* _ACTIVITY_: Would you repeat every line below exactly, please?

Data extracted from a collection
● ● ● ●

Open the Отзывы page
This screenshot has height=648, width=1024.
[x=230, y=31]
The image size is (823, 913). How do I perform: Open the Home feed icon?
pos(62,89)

● ● ● ●

* _SOLUTION FOR THIS TASK_:
Open the Отзывы page
This screenshot has height=648, width=1024.
[x=230, y=31]
The image size is (823, 913). How do I perform: Open the Home feed icon?
pos(62,89)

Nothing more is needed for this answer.